Peanut butter and software planning
One of the reasons planning software projects is so much fun is that there are tons of inputs… customer requests, what the competition is doing, what the business needs to grow, supporting other groups at the company, our own personal pet peeves about the product… the list goes on and on. Out of all of this data the thing many of us find is that our existing features just need to get incrementally better. While there is certainly a lot of goodness is making existing features incrementally better it does come at significant opportunity cost.
Even at Microsoft we have a finite set of resources (time, talent, money), if we apply 100% of that to making the current set of features a little bit better, then we miss the opportunity to make some real breakthroughs in a very small set of areas. For example, we chose to build the CLR rather than trying to keep making COM incrementally better.
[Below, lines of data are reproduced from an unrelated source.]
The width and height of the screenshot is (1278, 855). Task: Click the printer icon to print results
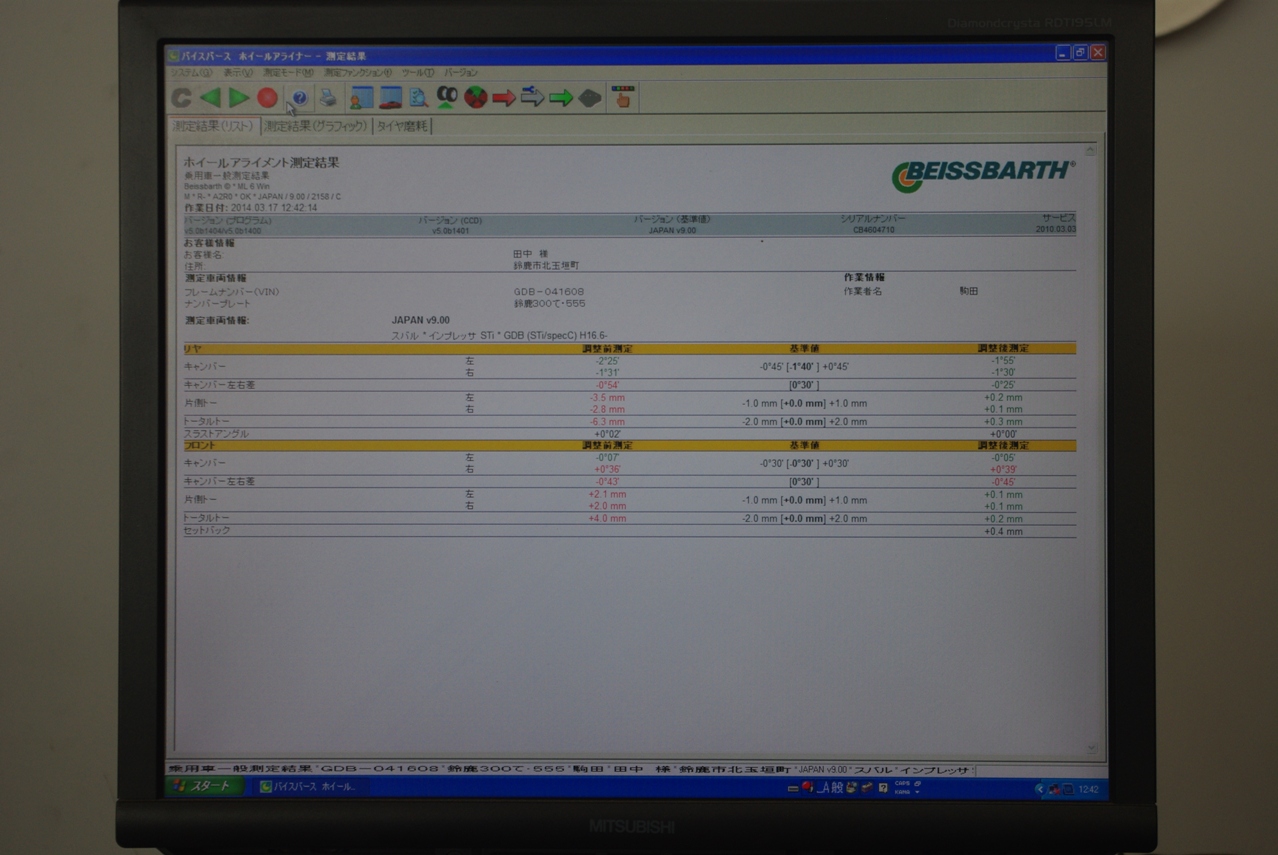click(328, 98)
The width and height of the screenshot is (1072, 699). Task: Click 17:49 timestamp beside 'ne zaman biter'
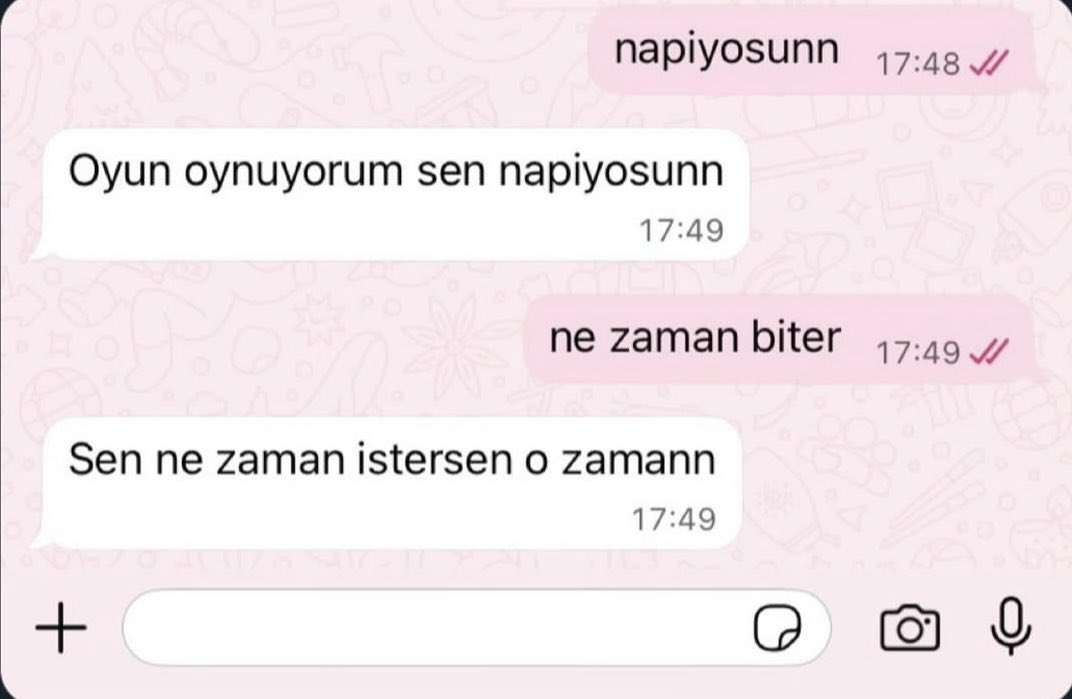coord(918,353)
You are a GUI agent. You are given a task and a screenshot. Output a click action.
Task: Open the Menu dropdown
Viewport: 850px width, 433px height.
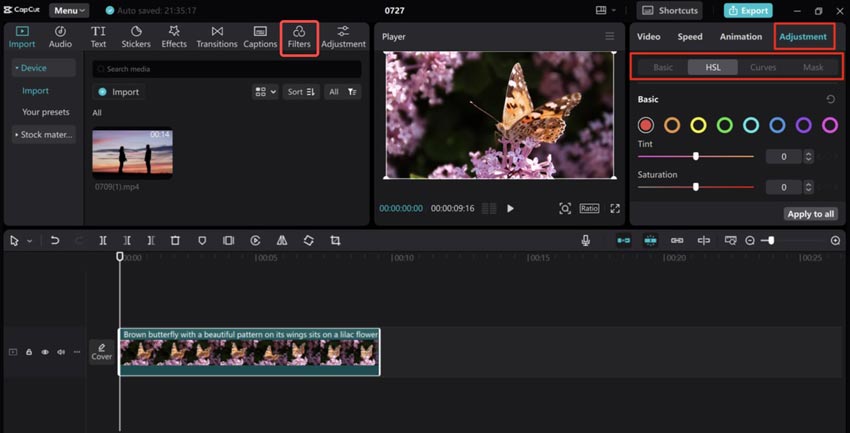(x=69, y=11)
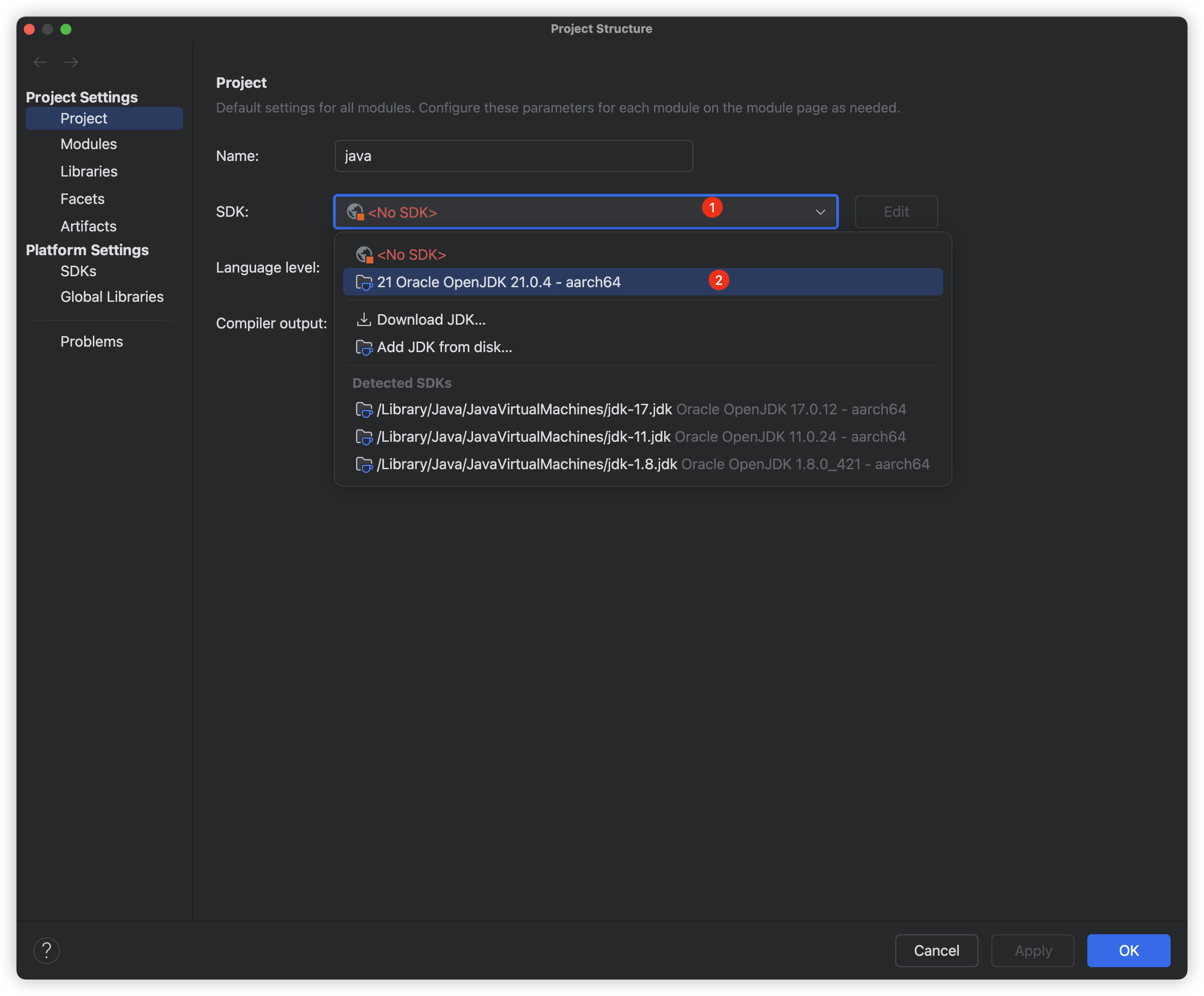The height and width of the screenshot is (996, 1204).
Task: Open Modules in Project Settings
Action: (88, 144)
We chose to move to the NT codebase rather than making Win9x incrementally better (albeit it took a lot longer than we expected).
Peanut buttering (v) – The tendency to evenly distribute resources across the full range of a product rather than focusing on a few core Value Propositions.
While discussing this issue recently someone described it as “peanut buttering” the product. By spreading out all our resources evenly across the product we lose the opportunity to focus on a few key areas where we can deliver a substantial value proposition. Notice this does NOT mean that we forget the basics. Of course we have to do the right thing by platform support, security, performance, reliability across the whole product. In fact, in a bug-by-bug point of view, the product broadly has to keep getting better. That is the price to stay in the game. But given the amount of resources left to spend on features, we need to pick a few key areas and do an excellent job at those rather than making all features just a little bit better.
What do you think? Have you been on software products that tried to make all things better? Which would you rather have in the next version of your favorite software product a few things getting a lot better or everything getting a very little bit better?